17 votes Gerald Newton of alt.culture.alaska
09 votes Nightbat of alt.astronomy
02 votes None of the above
01 votes Mettas Mother
Congratulations, G-dolf! Your attempts to sic an alphabet soup of
various lawyers and investigators, including the FBI, IRS, and SEC (or
its European equivalent) on Databasix, Alcatroll, and Caballista in an
attempt to get Sean to shut up shows just how much the truth about you
hurts.
And Sean's barely paid attention to him for ages, FAQ aside...
LOONEY MAROON AWARD
The winner is...STEVE CHANEY!
11 votes Steve Chaney
09 votes Nightbat of alt.astronomy
09 votes Paine Ellsworth, a.k.a. "Painius" of alt.astronomy
01 votes None of the above
Congratulations, Wonderbra! Quoting J. Wyatt Ehrenfels in a futile
attempt to divert attention to Lamont's way was just the perfect thing
to convince people what a Looney Maroon you really are.
It's not like he needed to bother anyway. That five-vote margin was
unbeatable.
GOLDEN KILLFILE
The winner is...MATT GIWER!
15 votes Matt Giwer
03 votes Roy "Tristan" Hauer
03 votes Neither of the above
Congratulations, Anti-Semite! This just goes to show how much your
bigotry and paranoia are not worth reading.
I'm sure he has many "fans" on soc.history.ancient who would be most
"interested" to learn of his new wall decoration.

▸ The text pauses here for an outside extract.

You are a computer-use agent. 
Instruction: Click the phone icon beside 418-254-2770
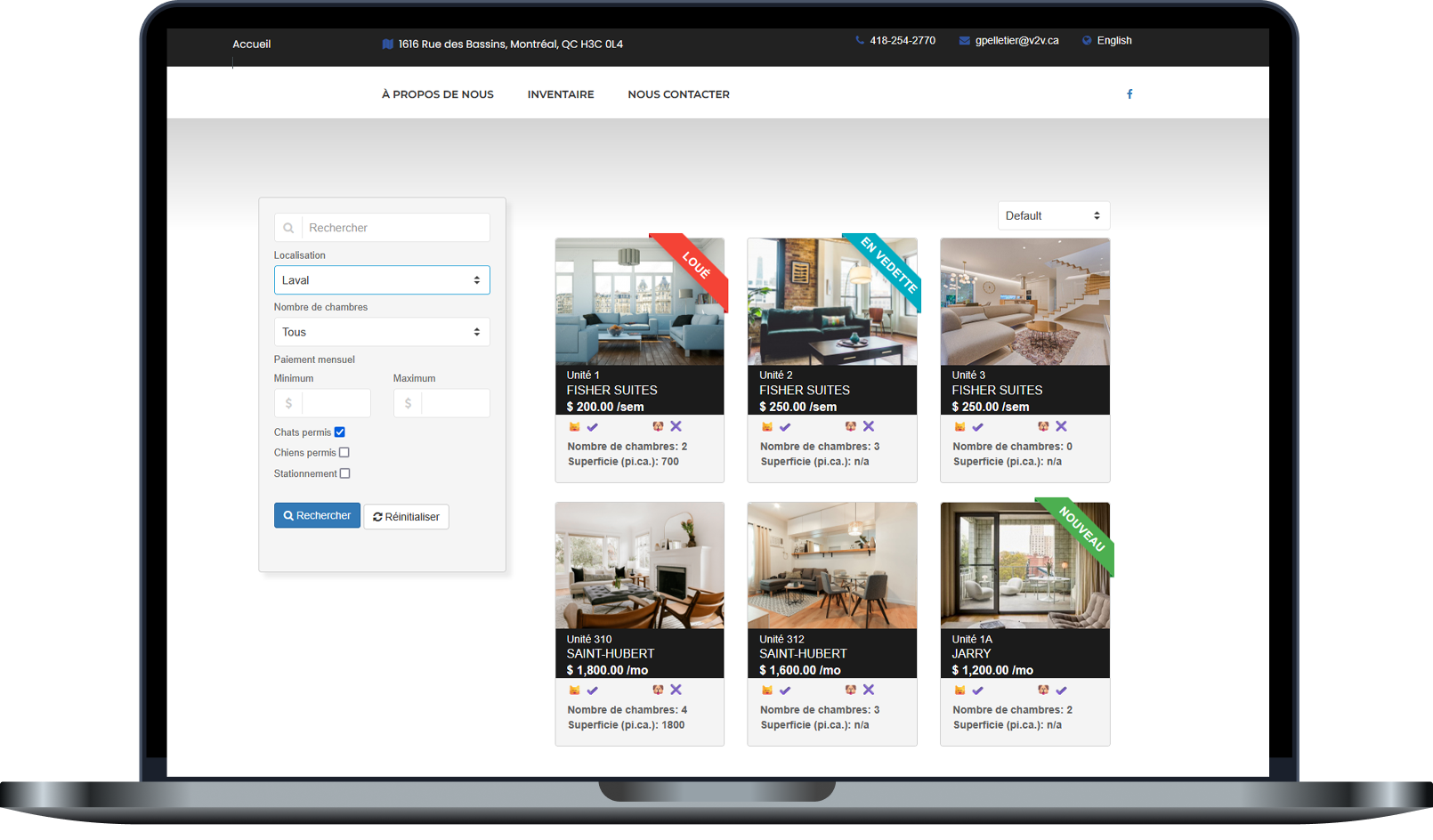pos(860,41)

JOSEPH BARTLO PATHETIC ANAL PINEAPPLE AWARD
The winner is...DR. ANDREW B. CHUNG!
13 votes Dr. Andrew B. Chung
11 votes Chuck "Kluck" Lysaght
06 votes Steve Chaney
04 votes Hagar
00 votes None of the above
Congratulations, Double-Doctor! What would Jesus do? Not crow over the
misery of the dearly and recently departed, that's for sure!
Why, but, as Crazy Andy would say, "You would no longer be here if I
were to stop praying for you." Isn't that so kind and generous of him?
He must be keeping the world going single-handedly.
PALMJOB PADDLE
The winner is...MIKE "MIGUEL" CRANSTON!
12 votes Mike "Miguel" Cranston
11 votes Gerald Newton of alt.culture.alaska
06 votes Nightbat of alt.astronomy
02 votes None of the above
Congratulations again, Miguel! You may think you gave as good as you
got, but that still doesn't mean that you weren't the most spanked
person on USENET in March.
Against heavyweight competition, too. Attorney Michael J. "Dogfucker"
Cranston stalker kook can really smack the ***** out of himself.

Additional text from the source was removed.